Problems arose with service availability during times of increased user traffic and when adding new content to the system. Processing times for individual requests increased from less than 300 milliseconds to 5 seconds or more, which is unacceptable for the user.

It was necessary to drastically reduce the search space searched by the server while retaining all existing images in the system. One solution to this problem is the implementation of a distributed system where not all servers have access to all data in the system.

We separated the server into two parts:

  • Query server - accepts queries from the user
  • Storage server - stores currently accessible images

There are usually multiple storage servers, and each holds only a part of all images currently in the system. With this approach, we effectively reduce the time required to process a query.

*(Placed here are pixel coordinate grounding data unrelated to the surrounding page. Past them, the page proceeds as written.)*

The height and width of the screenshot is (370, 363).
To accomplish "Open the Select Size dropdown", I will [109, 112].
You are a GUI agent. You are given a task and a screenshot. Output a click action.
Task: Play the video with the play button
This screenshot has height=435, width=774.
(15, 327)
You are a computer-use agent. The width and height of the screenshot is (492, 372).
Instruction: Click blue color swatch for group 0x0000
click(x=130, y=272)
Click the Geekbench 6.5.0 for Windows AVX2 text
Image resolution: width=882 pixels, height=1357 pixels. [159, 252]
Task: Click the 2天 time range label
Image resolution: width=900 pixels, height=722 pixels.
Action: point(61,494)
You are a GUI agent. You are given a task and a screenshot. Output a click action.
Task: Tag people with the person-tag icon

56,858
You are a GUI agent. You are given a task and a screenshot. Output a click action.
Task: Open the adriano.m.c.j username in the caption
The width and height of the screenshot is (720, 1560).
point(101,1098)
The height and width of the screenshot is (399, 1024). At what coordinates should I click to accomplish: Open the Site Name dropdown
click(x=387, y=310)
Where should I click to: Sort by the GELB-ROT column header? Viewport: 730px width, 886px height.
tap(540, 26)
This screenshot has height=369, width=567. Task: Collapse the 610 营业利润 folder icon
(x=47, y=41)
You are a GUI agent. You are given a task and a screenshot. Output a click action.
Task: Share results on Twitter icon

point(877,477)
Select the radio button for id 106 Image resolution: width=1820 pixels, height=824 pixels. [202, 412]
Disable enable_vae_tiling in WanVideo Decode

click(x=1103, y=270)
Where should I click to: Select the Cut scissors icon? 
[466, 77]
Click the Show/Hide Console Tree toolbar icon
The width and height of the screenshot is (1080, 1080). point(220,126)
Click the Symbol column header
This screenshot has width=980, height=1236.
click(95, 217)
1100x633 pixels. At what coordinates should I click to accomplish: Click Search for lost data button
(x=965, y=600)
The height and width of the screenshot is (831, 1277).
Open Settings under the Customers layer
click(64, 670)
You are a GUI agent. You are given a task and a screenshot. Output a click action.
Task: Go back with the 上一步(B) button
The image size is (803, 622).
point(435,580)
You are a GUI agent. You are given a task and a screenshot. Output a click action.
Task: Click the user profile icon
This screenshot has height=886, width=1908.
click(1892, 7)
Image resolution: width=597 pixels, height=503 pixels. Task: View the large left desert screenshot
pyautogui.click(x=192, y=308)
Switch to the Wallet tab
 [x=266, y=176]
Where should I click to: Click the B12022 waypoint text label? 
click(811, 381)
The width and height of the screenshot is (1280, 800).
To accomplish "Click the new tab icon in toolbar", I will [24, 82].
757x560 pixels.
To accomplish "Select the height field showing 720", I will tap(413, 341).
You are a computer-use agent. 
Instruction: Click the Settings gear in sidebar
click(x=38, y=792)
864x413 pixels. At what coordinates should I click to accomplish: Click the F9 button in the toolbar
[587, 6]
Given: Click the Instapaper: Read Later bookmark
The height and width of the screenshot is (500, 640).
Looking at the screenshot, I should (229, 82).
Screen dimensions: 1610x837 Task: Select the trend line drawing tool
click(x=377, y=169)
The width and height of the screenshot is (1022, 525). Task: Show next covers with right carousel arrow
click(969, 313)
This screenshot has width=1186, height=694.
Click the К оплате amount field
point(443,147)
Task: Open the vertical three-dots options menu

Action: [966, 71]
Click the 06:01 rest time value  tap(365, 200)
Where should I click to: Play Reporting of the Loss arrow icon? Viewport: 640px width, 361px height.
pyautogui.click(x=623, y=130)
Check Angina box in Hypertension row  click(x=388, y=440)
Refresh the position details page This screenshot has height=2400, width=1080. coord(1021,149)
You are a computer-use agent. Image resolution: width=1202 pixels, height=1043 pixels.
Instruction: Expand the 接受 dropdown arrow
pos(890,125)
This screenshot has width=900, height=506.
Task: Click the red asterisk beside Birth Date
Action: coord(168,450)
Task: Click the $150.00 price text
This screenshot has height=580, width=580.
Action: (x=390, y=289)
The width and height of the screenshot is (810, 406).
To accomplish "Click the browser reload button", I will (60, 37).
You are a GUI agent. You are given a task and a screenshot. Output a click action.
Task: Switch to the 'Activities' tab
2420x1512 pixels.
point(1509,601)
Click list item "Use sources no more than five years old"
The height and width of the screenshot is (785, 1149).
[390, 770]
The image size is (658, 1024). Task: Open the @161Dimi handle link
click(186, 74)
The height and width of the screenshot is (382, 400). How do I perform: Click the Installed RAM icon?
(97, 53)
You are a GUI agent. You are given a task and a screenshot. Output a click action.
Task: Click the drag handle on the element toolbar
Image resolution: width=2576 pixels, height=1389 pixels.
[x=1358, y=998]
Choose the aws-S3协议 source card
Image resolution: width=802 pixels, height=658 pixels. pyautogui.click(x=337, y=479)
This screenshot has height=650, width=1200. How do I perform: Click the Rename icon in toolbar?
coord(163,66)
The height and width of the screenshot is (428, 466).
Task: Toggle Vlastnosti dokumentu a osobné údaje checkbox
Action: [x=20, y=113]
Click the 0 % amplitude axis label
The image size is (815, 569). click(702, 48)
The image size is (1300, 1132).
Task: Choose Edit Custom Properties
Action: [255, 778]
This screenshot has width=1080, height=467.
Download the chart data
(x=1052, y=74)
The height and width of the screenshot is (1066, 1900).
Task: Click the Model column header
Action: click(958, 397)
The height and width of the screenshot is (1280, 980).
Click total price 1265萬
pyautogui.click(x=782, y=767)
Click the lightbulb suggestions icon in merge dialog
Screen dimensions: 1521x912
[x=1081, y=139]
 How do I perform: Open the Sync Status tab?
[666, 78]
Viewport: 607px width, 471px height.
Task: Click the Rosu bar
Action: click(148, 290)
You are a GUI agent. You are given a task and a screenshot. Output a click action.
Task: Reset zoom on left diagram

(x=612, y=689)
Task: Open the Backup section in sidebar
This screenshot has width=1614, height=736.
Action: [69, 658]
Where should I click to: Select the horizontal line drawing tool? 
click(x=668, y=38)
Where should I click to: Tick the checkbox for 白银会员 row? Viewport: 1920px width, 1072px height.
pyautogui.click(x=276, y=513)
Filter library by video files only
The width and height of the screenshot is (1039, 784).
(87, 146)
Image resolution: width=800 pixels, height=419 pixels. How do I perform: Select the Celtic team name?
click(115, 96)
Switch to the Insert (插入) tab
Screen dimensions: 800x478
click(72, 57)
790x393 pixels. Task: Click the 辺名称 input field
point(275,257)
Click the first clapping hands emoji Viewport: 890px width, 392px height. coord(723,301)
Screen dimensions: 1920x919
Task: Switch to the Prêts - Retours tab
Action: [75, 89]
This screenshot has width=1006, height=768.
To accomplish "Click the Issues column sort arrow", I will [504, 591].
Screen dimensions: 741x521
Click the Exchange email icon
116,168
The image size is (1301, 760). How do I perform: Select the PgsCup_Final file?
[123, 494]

When we receive a query, it is sent to the query server, which then forwards this query in parallel using the RPC protocol to all storage servers. Each of the storage servers returns the identifier of the best image it has – if it exists – and a numerical weight indicating how confident it is that this image is the correct one. The query server then ranks the results and returns the best one to the user.

Judging by tests, this approach performs significantly better than the old one. However, it still has one problem. If, for any reason, one server becomes unavailable, users can no longer access that portion of the images.

The solution is to additionally replicate each of the storage servers N-times, thereby increasing redundancy for that portion of images in case any of these servers become unavailable. While this approach effectively solves the availability problem, it is important to emphasize that it introduces additional problems. It is crucial that all servers hosting a certain portion of images agree on what that portion is.

We thus arrive at the consensus problem, which is a known problem in distributed systems. There are many algorithms that solve this problem; the most famous among them is Paxos10, which is known for being very difficult to implement in the real world. Due to this fact, we decided to use the Raft algorithm11, which was designed to be easy to implement.

Architecturally speaking, we updated our system from a monolithic one, which contained query and storage functionality, to a distributed architecture where query servers (Q) communicate with multiple storage servers (S), each replicated for redundancy.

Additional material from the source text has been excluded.